Studying end of life care in the global context poses particular challenges due to the diversity of cultural meanings and expectations surrounding death and dying in different global settings.
With culturally specific ideas of the ‘good death’ and ‘bad death’, ‘end of life’ becomes a fascinating topic for me as an anthropologist.
In a palliative care situation, the stakeholders include the care providers, patients and their family members. Participation from the ‘stakeholders’ presents itself differently among different cultures and the body of the dying person becomes an arena for contested cultural assumptions.
The possible ‘clash of cultures’ becomes particularly problematic when the providers of palliative care in non-Western countries adopt guidelines developed in a Western context as their standard.
Although death is acknowledged as something that concerns the entire population, there is still a dearth of interest about end of life care within the domain of global health.
Global variations
End of life care is complex in nature: it is an interdisciplinary, holistic, comprehensive group concern.
There is also an extensive global diversity in terms of the understanding and application of end of life care procedures, and so it becomes difficult to frame the issue within the existing global health discourse.
Although demographic transition and increases in the aging population are a global phenomenon, different countries are at different stages of this transition. Moreover, there are wide disparities in regard to readiness of health systems for end of life care.
In countries where formal end of life care is available, there is limited agreement about an effective, sustainable, acceptable or appropriate end of life intervention.
In the UK, a pioneering country regarding end of life care, the once accepted Liverpool care pathway has now been highly criticised and recently reviewed.
Ethical and cultural challenges
I am becoming increasingly aware how challenging it will be to conduct research in such a highly sensitive situation as end of life care.
How can we marry the value of research and the needs of patients? Ethics in end of life research is a major challenge, which is far from being settled.
This is further complicated in non-Western developing countries.
I have witnessed the challenges of maintaining universal ethical standards regarding informed consent, confidentiality, respondents’ protection and privacy.

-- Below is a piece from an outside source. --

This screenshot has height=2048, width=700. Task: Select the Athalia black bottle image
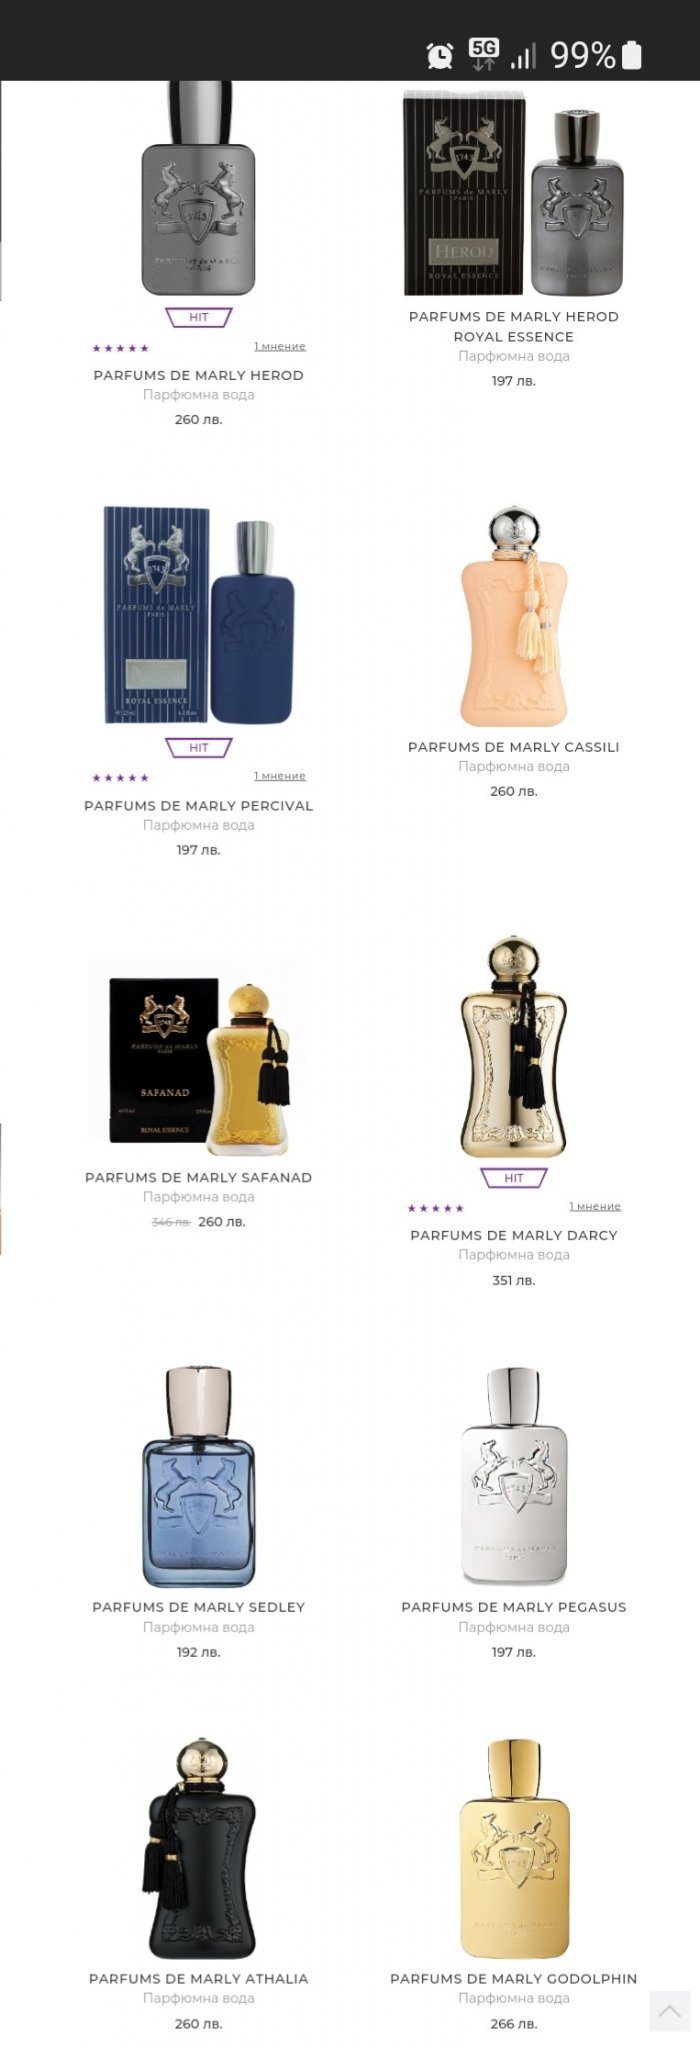[199, 1848]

I compare my experience in a palliative care hospital in Bangladesh, where my father recently passed away, with the experiences of my colleague who works in palliative care in the UK, and I am struck by the substantial variations in the medical, moral, economic and family-related concerns of end of life care in these two very different countries.

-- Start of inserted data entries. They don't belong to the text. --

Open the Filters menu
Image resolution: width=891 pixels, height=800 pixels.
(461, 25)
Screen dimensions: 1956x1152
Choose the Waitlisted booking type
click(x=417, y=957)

Some of the ethical concerns based on Western assumptions are irrelevant in a context where there are no pre-existing ideas regarding research, or in some cases even the non-existence of a term for research. (Papreen Nahar and I examine this in detail in our 2011 paper ‘Searching for a lost cow‘.)

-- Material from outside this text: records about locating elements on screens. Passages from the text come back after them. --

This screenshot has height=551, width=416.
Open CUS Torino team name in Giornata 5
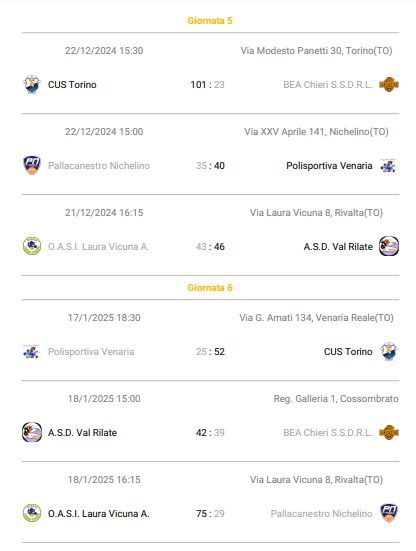[72, 85]
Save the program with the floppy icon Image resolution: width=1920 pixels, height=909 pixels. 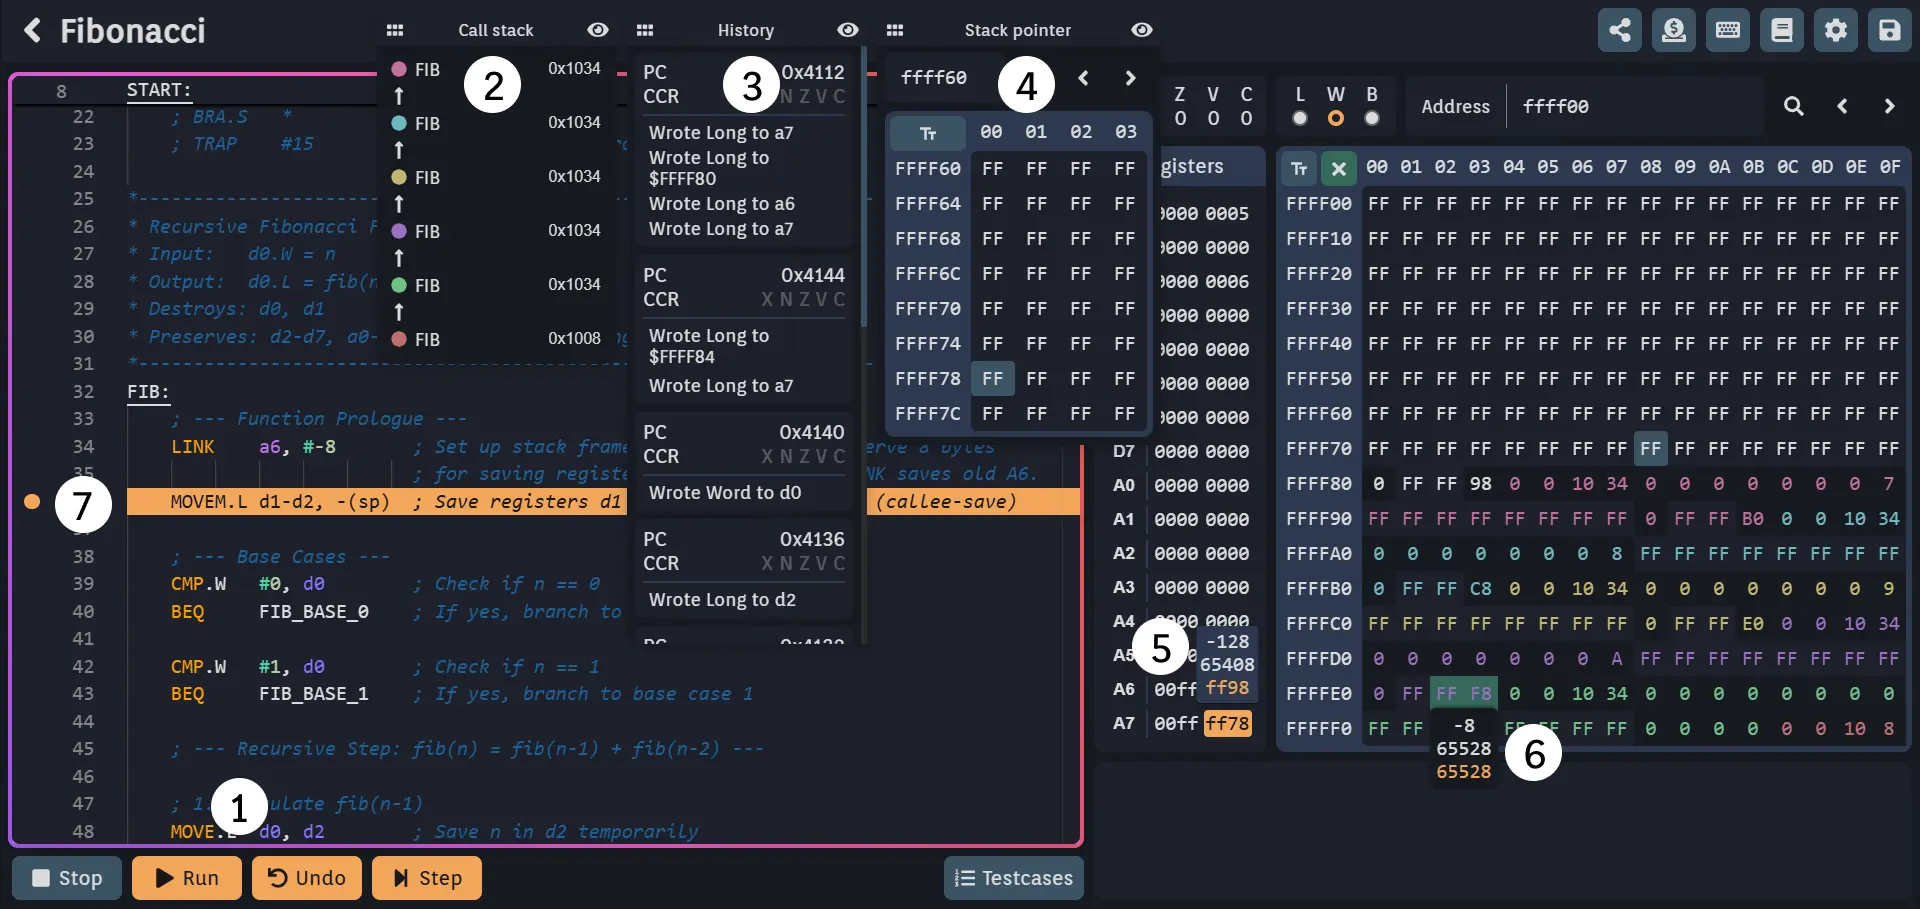coord(1889,30)
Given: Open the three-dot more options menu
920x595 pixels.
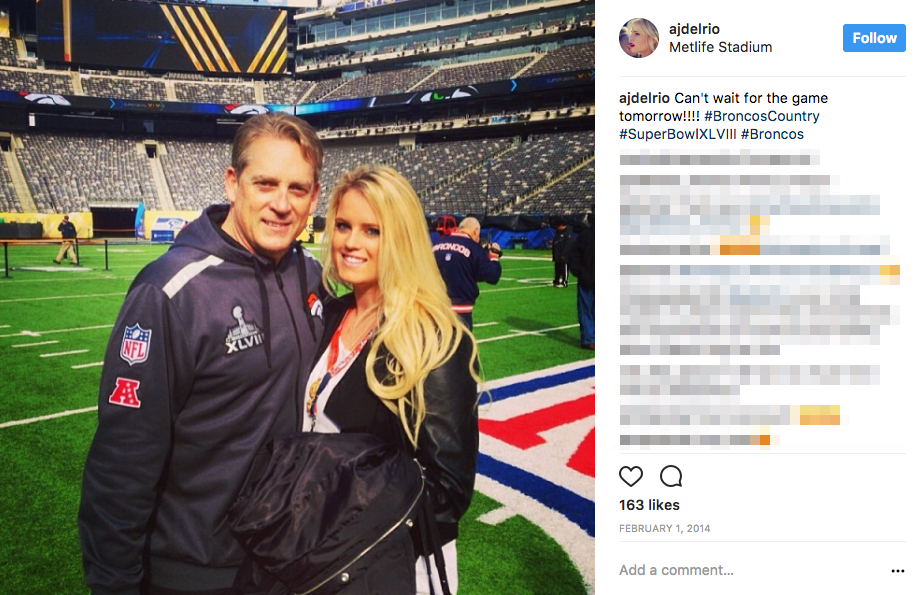Looking at the screenshot, I should [x=897, y=570].
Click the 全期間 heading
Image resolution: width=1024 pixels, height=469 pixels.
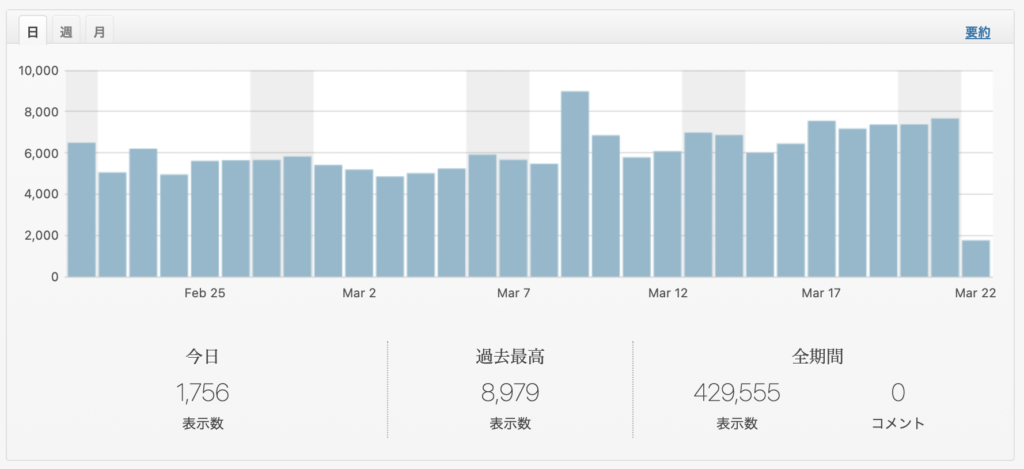[817, 356]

It is an certainly great challenge to act ethically while responding culturally.
The global future of death
I am startled by the fact that although 40 million out 56 million deaths worldwide are in low and middle-income countries, very little is known about how the end of life is dealt with in those countries.
One systematic review showed that almost 90% of the research studies on end of life care are from a few specific European countries.
How, then, should we formulate our ideas about the global future of death?
Should death be a ’specialized service’ like in many of the high-income countries that account for less then 15% of the world’s population? Or should death be everyone’s business, in the context of low and middle-income countries? What would be an effective, culturally appropriate, and sustainable global end of life intervention?
I believe our main theoretical and methodological challenge will be to identify ‘the particular’ within ‘the universal’ regarding end of life care.
As a medically trained medical anthropologist I have been working in the field of global health for more than a decade, covering diverse geographical areas including South Asia and Eastern Mediterranean countries. However, end of life care is a novel ‘zone’ for me.
I gain reassurance in the fact that I will be working under the leadership of one of the topmost figures in the world in the field of ‘End of Life Care’, Professor David Clark.
I have already started to sense how fascinating a research topic ‘death and dying’ – a universally occurring but ambiguously grasped human experience – is, particularly when seen from the global perspective.
I trust that, with the leadership of Professor David Clark and my two other wonderful colleagues Hamilton Indabas and Catriona Forrest, we will attempt to find answers to some of these questions as we progress with this project.
Dr Shahaduz Zaman
Having just read Atul Gawande’s book, Being Mortal and Changing the Way we Die, Smith And Himmel, I am intrigued by what we may learn about living and dying in old age from other societies. It seems to me that that the active professionalisation of dying and death in the West over the last decades will inevitably become too costly to sustain and reclaiming this area of life for the whole society will provide a way to reduce both suffering and cost at the end of life. I look forward to following the research of the team at the Crichton with great interest.